--- Task to complete ---
If a line in the data below contains "handle", copy it.

-- Data excerpts follows --

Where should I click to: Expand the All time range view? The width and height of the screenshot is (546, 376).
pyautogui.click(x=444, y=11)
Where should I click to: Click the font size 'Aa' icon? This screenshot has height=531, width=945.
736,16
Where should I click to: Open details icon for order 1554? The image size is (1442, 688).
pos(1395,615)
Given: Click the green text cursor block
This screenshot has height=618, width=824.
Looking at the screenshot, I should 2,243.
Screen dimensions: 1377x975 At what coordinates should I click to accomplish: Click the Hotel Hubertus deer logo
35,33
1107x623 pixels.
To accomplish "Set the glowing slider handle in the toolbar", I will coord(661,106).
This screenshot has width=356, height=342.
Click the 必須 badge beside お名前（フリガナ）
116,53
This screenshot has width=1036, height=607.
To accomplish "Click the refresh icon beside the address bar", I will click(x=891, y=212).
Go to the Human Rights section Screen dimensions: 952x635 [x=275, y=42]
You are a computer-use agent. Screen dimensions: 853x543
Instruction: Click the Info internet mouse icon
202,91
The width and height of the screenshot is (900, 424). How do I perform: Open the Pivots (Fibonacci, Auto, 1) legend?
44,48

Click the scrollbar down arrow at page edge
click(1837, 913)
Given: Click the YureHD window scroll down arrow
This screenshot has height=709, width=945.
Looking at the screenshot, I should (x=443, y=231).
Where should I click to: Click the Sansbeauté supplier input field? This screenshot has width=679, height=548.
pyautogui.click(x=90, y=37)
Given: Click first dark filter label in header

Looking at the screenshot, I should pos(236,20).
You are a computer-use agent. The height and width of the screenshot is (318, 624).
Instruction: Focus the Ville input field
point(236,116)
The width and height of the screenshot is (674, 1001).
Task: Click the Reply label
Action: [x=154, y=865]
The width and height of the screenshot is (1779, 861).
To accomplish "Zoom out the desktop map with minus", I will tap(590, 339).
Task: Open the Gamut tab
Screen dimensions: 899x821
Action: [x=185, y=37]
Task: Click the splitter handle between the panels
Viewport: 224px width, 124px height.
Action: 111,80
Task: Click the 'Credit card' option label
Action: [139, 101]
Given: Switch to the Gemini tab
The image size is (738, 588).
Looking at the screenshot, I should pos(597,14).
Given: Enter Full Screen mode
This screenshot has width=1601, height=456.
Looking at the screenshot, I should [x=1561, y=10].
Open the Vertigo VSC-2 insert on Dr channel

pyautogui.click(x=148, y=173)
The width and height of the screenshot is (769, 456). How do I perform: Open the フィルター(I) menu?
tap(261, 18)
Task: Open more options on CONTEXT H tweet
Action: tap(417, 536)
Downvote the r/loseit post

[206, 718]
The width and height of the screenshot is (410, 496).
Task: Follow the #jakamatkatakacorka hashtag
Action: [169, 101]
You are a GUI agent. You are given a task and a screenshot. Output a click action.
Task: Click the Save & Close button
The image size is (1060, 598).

-- Data excerpts concluded --

--- Task result ---
To accomplish "Set the glowing slider handle in the toolbar", I will coord(661,106).
Task: Click the splitter handle between the panels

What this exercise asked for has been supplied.